═════ DATASET RECORDS ═════

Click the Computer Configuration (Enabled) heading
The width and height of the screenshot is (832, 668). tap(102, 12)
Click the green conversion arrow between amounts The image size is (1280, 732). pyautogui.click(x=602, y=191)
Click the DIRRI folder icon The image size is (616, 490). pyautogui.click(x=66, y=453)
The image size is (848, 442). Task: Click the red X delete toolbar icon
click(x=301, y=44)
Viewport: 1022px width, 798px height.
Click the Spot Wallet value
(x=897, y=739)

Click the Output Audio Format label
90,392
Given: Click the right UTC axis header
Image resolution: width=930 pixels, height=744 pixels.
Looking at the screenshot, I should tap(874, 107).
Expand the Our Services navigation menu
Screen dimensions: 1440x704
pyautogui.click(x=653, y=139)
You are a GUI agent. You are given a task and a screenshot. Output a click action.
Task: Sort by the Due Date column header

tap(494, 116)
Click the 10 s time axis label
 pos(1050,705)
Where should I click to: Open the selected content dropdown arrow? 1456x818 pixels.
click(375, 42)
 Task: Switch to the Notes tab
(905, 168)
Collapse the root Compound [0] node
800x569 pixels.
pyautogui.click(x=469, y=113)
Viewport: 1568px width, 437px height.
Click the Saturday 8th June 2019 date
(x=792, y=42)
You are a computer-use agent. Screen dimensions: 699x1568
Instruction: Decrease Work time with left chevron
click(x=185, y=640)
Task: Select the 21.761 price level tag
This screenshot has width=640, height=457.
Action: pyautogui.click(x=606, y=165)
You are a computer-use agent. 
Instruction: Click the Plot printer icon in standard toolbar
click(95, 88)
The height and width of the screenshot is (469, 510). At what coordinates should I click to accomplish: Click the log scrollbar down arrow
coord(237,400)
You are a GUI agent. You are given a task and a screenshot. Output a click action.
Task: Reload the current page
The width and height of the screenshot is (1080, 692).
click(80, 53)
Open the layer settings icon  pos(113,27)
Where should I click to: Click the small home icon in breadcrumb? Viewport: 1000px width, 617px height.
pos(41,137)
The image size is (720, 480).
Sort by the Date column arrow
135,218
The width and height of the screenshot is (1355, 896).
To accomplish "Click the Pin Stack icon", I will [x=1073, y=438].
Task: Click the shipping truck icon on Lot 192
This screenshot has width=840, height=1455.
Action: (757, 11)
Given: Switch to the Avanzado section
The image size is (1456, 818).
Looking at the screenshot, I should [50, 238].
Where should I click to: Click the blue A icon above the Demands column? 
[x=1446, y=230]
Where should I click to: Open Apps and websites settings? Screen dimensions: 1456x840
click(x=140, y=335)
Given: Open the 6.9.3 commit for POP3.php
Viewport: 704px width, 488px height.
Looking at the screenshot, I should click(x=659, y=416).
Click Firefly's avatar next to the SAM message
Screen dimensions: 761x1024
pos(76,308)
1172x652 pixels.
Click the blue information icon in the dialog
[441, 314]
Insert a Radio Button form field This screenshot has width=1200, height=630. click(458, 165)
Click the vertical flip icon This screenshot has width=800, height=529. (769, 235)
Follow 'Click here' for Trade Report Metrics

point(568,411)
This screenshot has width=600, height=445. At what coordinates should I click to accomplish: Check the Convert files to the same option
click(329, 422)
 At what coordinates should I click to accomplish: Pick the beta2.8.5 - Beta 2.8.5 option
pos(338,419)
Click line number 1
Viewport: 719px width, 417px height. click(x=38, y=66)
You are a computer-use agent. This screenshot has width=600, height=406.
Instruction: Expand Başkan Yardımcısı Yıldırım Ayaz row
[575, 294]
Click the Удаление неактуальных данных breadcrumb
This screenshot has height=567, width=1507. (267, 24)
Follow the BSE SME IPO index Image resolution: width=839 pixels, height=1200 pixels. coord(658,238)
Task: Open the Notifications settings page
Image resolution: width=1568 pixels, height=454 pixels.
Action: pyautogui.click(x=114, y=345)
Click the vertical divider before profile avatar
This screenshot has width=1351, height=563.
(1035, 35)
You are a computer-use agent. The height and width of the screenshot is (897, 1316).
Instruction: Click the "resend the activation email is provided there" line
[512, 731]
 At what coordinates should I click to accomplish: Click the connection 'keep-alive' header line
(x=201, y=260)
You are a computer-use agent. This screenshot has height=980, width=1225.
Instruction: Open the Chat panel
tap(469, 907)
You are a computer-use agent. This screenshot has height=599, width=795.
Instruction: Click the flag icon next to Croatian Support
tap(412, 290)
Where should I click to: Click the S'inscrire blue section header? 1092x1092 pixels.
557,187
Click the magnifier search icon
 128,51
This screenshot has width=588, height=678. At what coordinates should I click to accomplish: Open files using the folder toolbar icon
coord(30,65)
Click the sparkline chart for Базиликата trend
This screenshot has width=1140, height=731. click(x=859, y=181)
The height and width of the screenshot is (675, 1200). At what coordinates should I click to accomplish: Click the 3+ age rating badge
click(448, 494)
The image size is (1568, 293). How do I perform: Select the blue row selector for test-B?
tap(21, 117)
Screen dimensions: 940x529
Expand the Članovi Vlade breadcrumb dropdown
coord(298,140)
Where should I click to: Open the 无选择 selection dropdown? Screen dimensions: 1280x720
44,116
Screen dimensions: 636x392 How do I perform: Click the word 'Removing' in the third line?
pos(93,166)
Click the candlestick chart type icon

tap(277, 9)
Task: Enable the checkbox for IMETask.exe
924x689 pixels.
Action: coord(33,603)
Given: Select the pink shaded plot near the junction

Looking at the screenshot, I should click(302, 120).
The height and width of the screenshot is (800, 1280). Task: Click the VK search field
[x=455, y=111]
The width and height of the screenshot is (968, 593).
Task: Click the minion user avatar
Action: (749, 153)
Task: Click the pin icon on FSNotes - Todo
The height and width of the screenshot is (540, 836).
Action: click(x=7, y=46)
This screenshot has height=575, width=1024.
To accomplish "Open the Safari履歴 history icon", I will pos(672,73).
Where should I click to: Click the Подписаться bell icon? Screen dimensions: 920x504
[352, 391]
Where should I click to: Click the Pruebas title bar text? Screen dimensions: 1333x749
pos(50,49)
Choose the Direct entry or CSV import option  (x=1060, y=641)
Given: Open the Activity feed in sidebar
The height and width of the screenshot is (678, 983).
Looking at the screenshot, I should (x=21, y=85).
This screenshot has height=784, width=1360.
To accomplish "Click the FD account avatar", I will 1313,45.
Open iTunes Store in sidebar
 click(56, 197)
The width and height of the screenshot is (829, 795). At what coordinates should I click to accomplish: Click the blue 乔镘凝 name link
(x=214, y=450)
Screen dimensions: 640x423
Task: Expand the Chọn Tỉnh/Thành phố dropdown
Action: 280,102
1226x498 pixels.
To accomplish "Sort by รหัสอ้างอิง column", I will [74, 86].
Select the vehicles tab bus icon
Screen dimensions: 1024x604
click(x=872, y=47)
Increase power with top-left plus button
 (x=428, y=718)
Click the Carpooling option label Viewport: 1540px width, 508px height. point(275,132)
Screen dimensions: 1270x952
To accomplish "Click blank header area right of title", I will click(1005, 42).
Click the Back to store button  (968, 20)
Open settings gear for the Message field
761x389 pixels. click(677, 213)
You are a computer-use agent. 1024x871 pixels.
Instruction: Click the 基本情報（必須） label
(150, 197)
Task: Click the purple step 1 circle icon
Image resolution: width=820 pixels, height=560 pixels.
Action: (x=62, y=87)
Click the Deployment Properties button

═════

EXERCISE PROMPT:
All lines holding the word "right" must be found in the listing and copied.

ANSWER SECTION:
Given: Click the right UTC axis header
To accomplish "Click blank header area right of title", I will click(1005, 42).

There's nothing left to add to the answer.